The view of the hill town of Sperlonga alone makes an excursion here worth it. I never tire of that view. The water is clean and crisp and delightful: Sperlonga prides itself on having the top water cleanliness rating along the coast.
It always boils down to the seaside life and the food, and Sperlonga offers plenty to satisfy. We kept it simple: a few gelati from the Pasticceria Fiorelli which, in addition to amazing ice cream, has the best doughnuts in Italy.
The best alimentare is one we’ve been going to for decades, still owned by Carmina and Sandro, still with the same ebullient sales girls working the banco gastronomico (deli counter). They are not girls, or even young women; they can’t be if I’ve known them almost a quarter of a century. But they look it. So friendly and welcoming that I usually end up purchasing much more than I intend to.
We always buy plenty of mozzarella di bufala, made just hours before: warm and succulent and redolent of fresh buffalo milk.
Carmina and Sandro’s alimentare is always fully stocked of Tiella, Stuffed Pizza from Gaeta. They’re so good I usually buy a small slice of every kind. The tiella, typical to the Gulf of Gaeta, is something in between a pizza and a calzone. It’s the shape of a pizza with a softer dough, and filled, like a calzone.
Like so many Laziale gastronomical specialties, the tiella was born a poor man’s food and a way to use up leftovers. The local favorite is filled with calamari, tomato, olive oil, parsley and a touch of peperoncino. The tiella alla parmigiana is filled with eggplant, cheese, tomato and fresh basil. Another popular filling is potatoes and zucchini.

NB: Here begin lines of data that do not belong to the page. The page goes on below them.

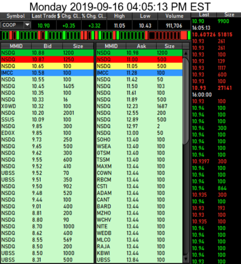Click the SOHO 13.40 ask row

tap(140, 140)
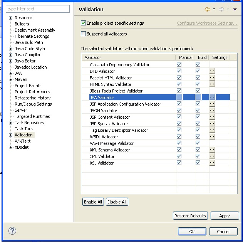Check Suspend all validators box

click(x=84, y=34)
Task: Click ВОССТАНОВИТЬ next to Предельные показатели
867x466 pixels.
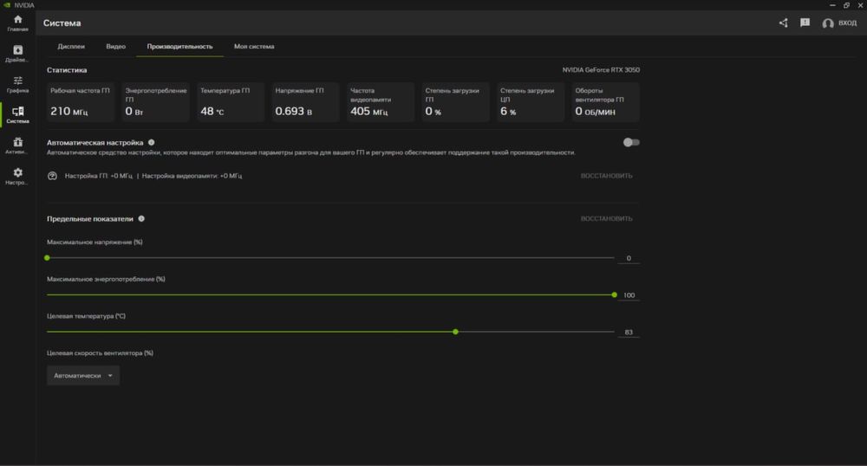Action: 606,219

These tielle are all filled with assorted fresh vegetables cooked in local olive oil, cheese, prosciutto and mortadella.
Legend has it that Frederick IV of Bourbon, who ruled the Neapolitan Republic for a time during the 16th century, was so fascinated with the tiella that he came up with the idea to honor it by creating different types, each with different tasty fillings.
The name comes from the round teglia (hence tiella) or baking sheet used to bake tielle. A disc of dough is placed in the teglia, filling is placed on top and then a second disc of dough is placed over the filling.
The best recipes I’ve run across for the Tiella, Stuffed Pizza from Gaeta are for the ones made with seafood: polipi and calamari. It’s such a simple dish and the below dough recipe is quite easy, as are these two recipes in Italian:
Tiella, Stuffed Pizza from Gaeta
Flour, 1 kg
Yeast, one cake
1 Tsp sugar
2 Tbsp olive oil
2 Tsp salt
300 ml water, plus an additional 200 ml water as needed
Combine 300 ml of tepid water with the yeast and sugar. Gradually combine the yeast mixture & flour.
As needed, add the additional 200 ml water so that you have a soft, kneadable dough. Add the salt and 1 tbsp oil to the dough.
Knead the dough until it is smooth & elastic, about 5 minutes.
Put the remaining 1 tbsp of olive oil into a large bowl, and place the dough in the bowl, covering it with the oil.
Cover the bowl with a damp cloth and allow the dough to rise until doubled in bulk, about 45 minutes. Punch dough down & make into 6 to 10 dough balls.
Roll each ball into a disc, or rectangle, that will just fit into a wide-rimmed baking sheet.
Please note that the below printable recipe can be viewed and printed in either metric or U.S. conventional measurements; just click on your preference within the recipe.
- 1 kilogram Flour
- 300 milliliters water
- 1 cake yeast
- 1 teaspoon sugar
- 2 tablespoons olive oil 1 for the dough, 1 to coat the bowl where the dough will rise
- 2 teaspoons salt
- 200 milliliters water, if needed
- Prepare your desired tiella filling; the filling can be almost anything, including leftovers! Think Chicken Pot Pie! My favorites are a tomato seafood filling, or eggplant parmesan.
- Combine 300 ml of tepid water with the yeast and sugar.
- Gradually combine the yeast mixture & flour.
- As needed, add the additional 200 ml water bit by bit so that you have a soft, kneadable dough.
- Add the salt and 1 tbsp oil to the dough.
- Knead the dough until it is smooth & elastic, about 5 minutes.
- Put the remaining 1 tbsp of olive oil into a large bowl with the dough, and cover it with the oil.
- Cover the bowl with a damp dishcloth and allow the dough to rise until doubled in bulk, about 45 minutes.
- Preheat the oven to 200ºC.
- Punch dough down & make into 6 to 10 dough balls.
- Roll each ball into a disc (or rectangle) that will just fit into a pie or tart pan, or a wide-rimmed baking sheet.
- Place one disk into a pie or tart pan and add the desired filling.
- Top with a second disk and pinch the edges to seal.
- Bake in a 200ºC oven until golden, about 35 minutes.